Becoming a homeowner has long been touted as part of the American dream, but daydreaming isn’t the best way to make smart financial decisions, and a home is certainly a major purchase. Do you know what to consider when buying a house?
What to Consider When Buying a House
Thinking ahead about what to consider when buying a house may not be as much fun as spending your weekends wandering dreamily through open houses. However, it does allow you to weigh your options, explore the possibilities, and put together a plan. Here’s what to consider when buying a house:
When evaluating your financial situation and your plans to purchase a house, Forbes suggests thinking about a few different considerations:
- How much house can you afford to buy? Your lender will review the information that you provide regarding your income and assets and offer an amount that they’re willing to lend. However, that doesn’t mean that you can truly afford to borrow that much. While you’ll need to weigh your own comfort level with debt carefully, many experts suggest that all housing costs, including your mortgage payment, insurance, and taxes, should equal no more than 28 percent of your gross income.

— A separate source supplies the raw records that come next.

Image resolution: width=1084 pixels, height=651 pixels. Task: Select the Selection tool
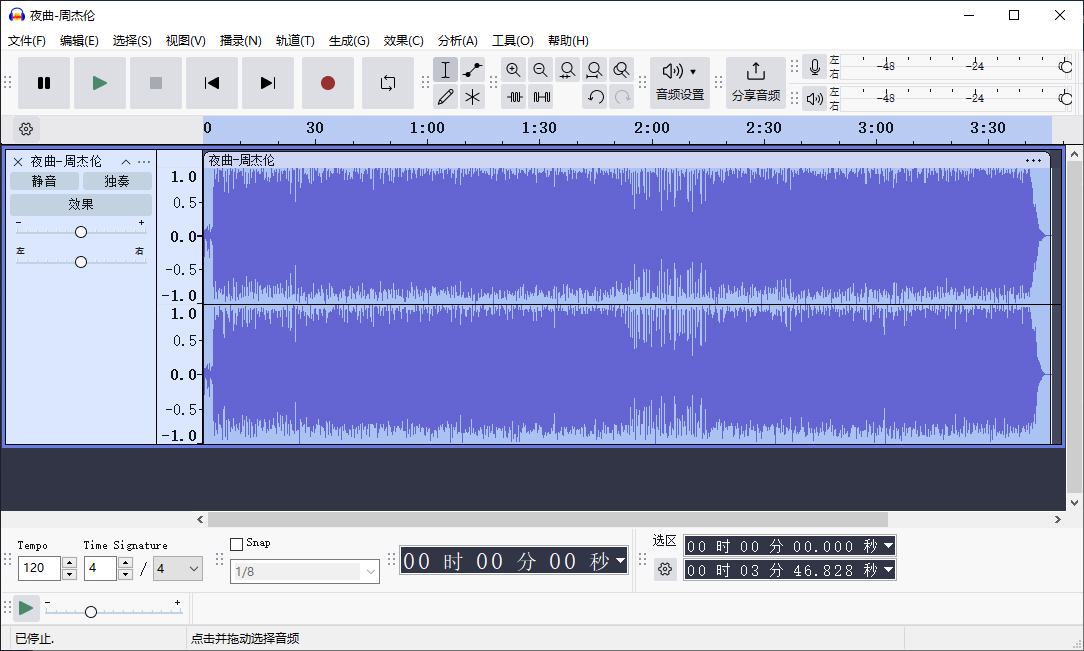click(x=445, y=70)
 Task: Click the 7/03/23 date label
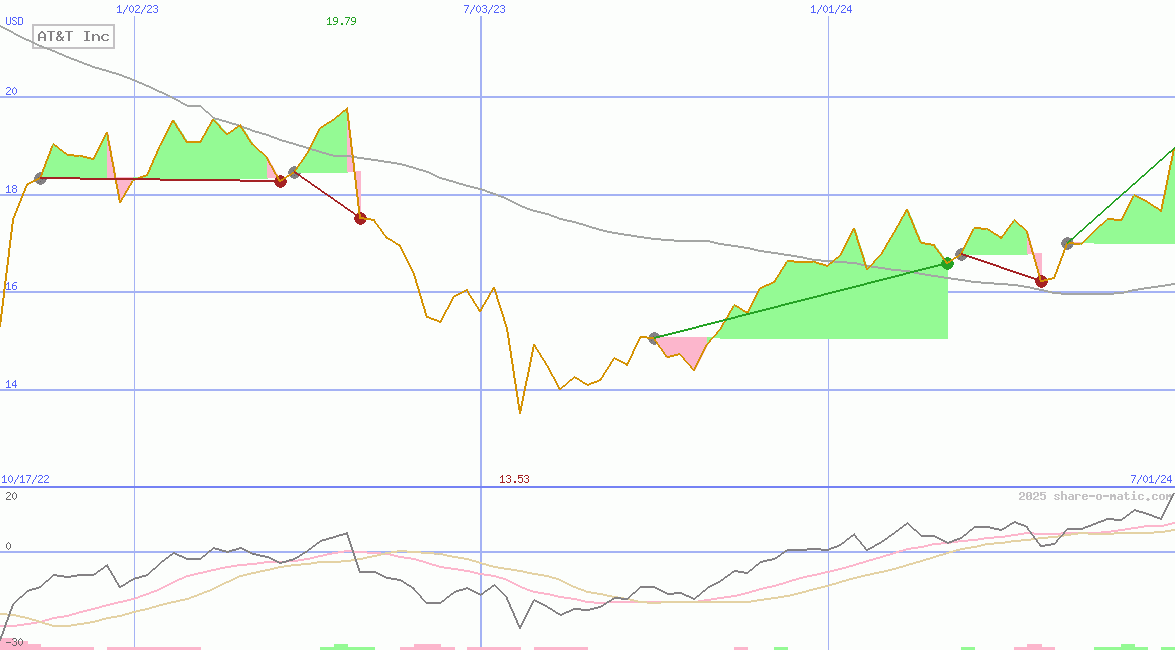(x=484, y=9)
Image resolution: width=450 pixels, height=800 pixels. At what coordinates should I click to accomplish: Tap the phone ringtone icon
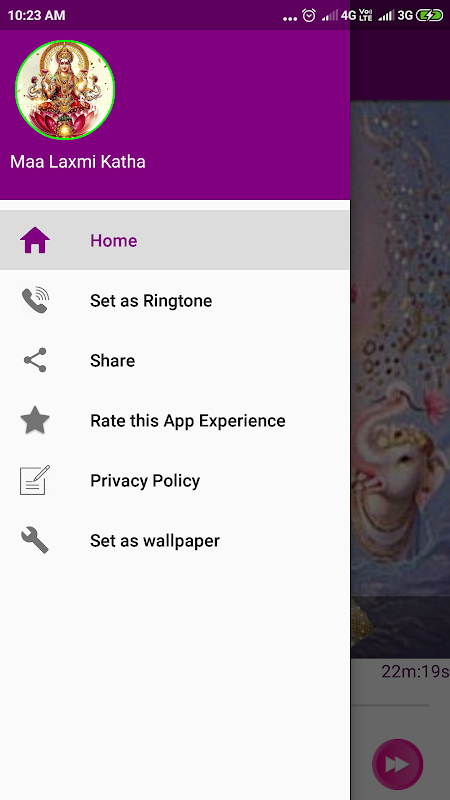tap(35, 300)
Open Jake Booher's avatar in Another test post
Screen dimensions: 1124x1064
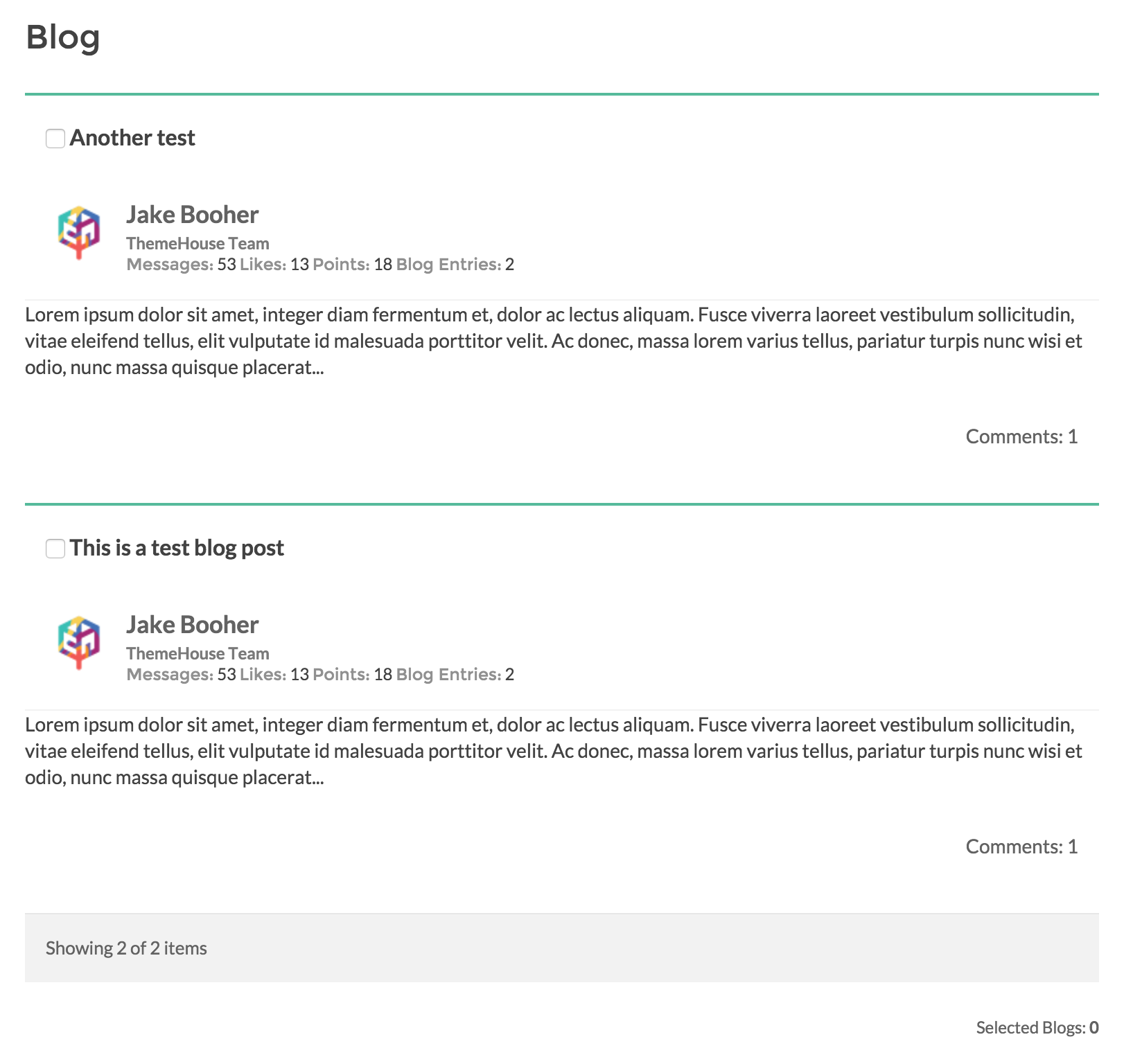[78, 232]
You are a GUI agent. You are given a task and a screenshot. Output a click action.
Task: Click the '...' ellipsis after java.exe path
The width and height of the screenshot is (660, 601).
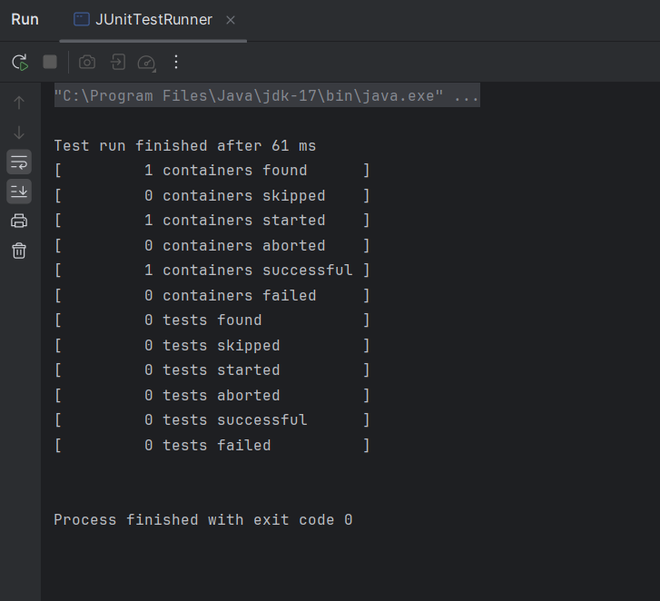pyautogui.click(x=466, y=96)
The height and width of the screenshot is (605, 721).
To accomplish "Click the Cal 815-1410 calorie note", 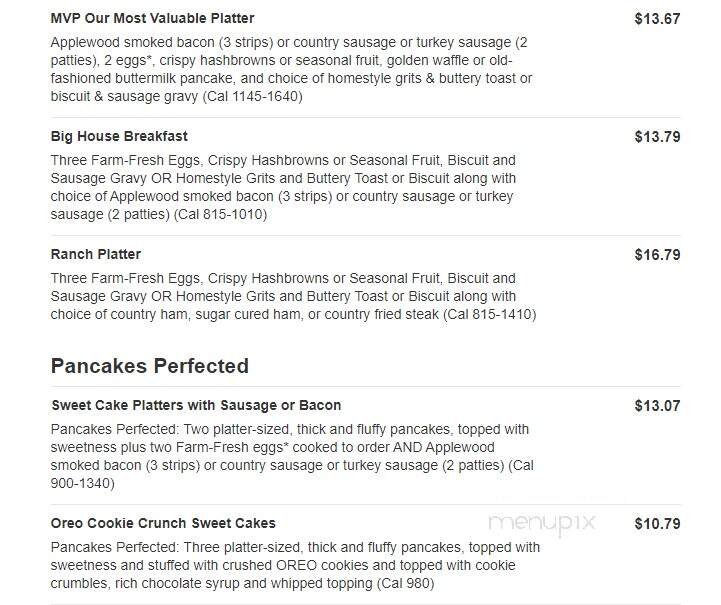I will 489,314.
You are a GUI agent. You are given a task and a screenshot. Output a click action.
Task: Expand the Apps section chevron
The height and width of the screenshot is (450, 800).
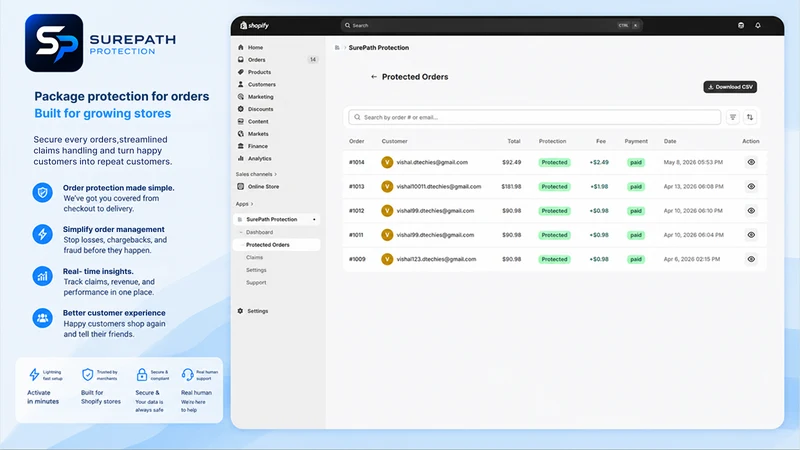(252, 204)

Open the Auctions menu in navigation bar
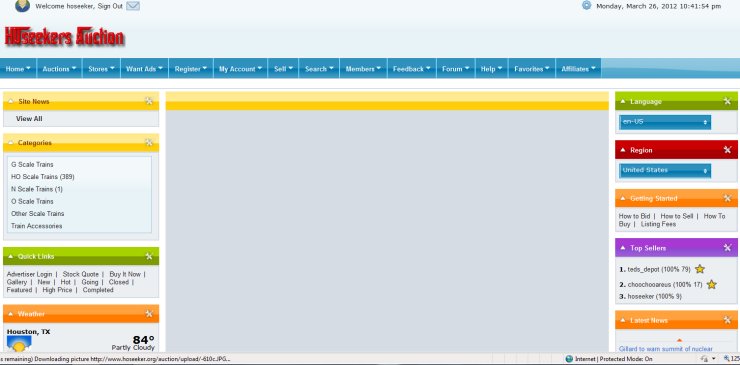59,69
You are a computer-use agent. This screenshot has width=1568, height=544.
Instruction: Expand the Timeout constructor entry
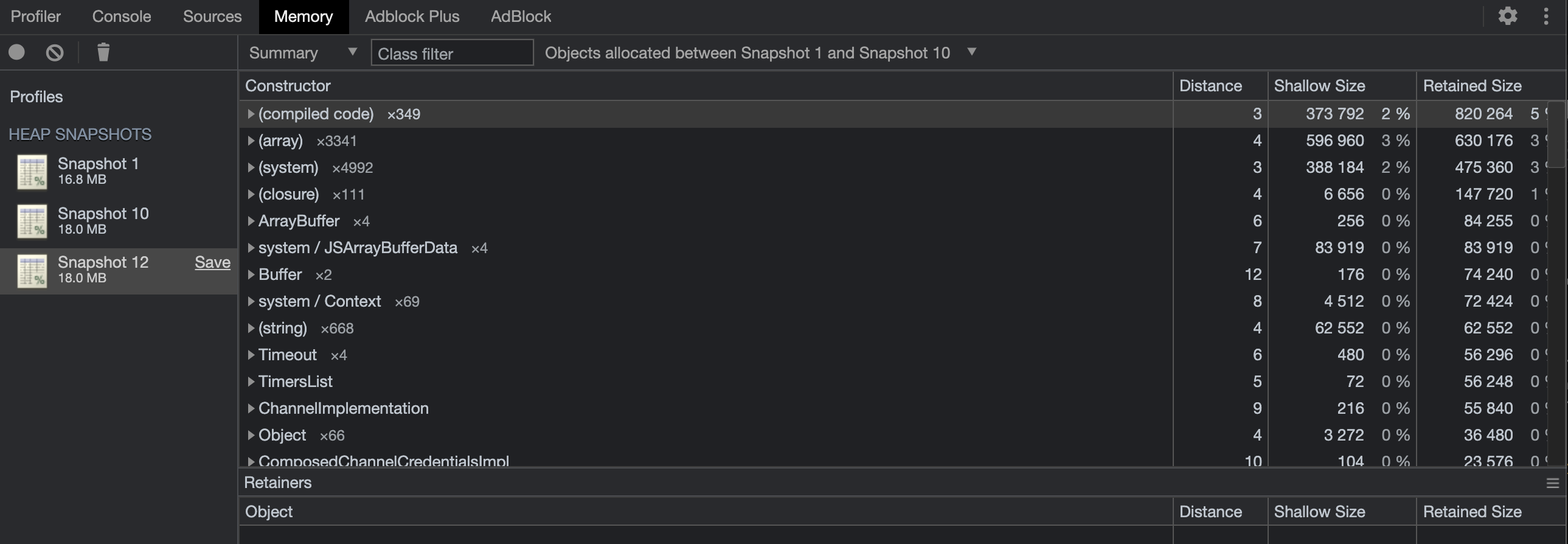(x=250, y=355)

- How much are you willing to spend? Money spent on a home is money that can’t be used for other things. If you have plans that require a financial investment, you may prefer to spend less on a house so that you have more resources available for your other goals.
- What’s the real cost? Too many first-time homebuyers forget to look beyond a home’s price tag. Homeownership is about more than making a mortgage payment. You’ll also need to be financial prepared to pay for ongoing costs like maintenance, repairs, real estate taxes, and improvements.
In theory, buying a fixer-upper offers a great way to stretch your housing budget. In reality, it can also be a way for the unwary to trip into a renovation nightmare that exceeds their skills and their allotted resources. As Investopedia points out, it’s essential that you make an honest assessment of both your handiness and the condition of any property that you’re considering purchasing. When it’s done right, investing time, money, and sweat to update a fixer-upper can be a speedy way to boost your equity. However, homeowners who overestimate their capabilities or underestimate what’s needed to bring a house up to snuff can quickly find themselves overwhelmed by financial difficulties.
The Home’s Location
There are several reasons that real estate agents emphasize location. After all, it has a major impact on the home’s value, on your enjoyment of the home, and on your ability to sell the home. Family Handyman recommends considering the proximity of the home to places you frequent like work and school. Is travel convenient? Are there parks or green spaces nearby? What is the surrounding neighborhood like? Is there a homeowner’s association? Don’t just look at a map or pictures. Before purchasing a home, take some time to drive around. Chat with a few of your potential neighbors to get a feel for the area and make sure that it’s a good fit for you.
Your Future Plans
Buying a house is a big step, but what’s next? As Investopedia explains, financial experts generally encourage people to live in a home for at least five years before selling it. That’s because there are costs involved in both buying and selling a home, and it typically takes a few years of paying off a mortgage to reach a break-even point. If you’re fairly sure that this house is exactly where you’ll want to be for the foreseeable future, then you can proceed without fear. If you’re prone to itchy feet but want the experience of owning a house, then you may want to keep a tight rein on your budget. Buying a property with an affordable price tag will allow you to reach the break-even point sooner. That way, you’ll be able to sell the property and move forward with your next adventure unencumbered, without any financial setback.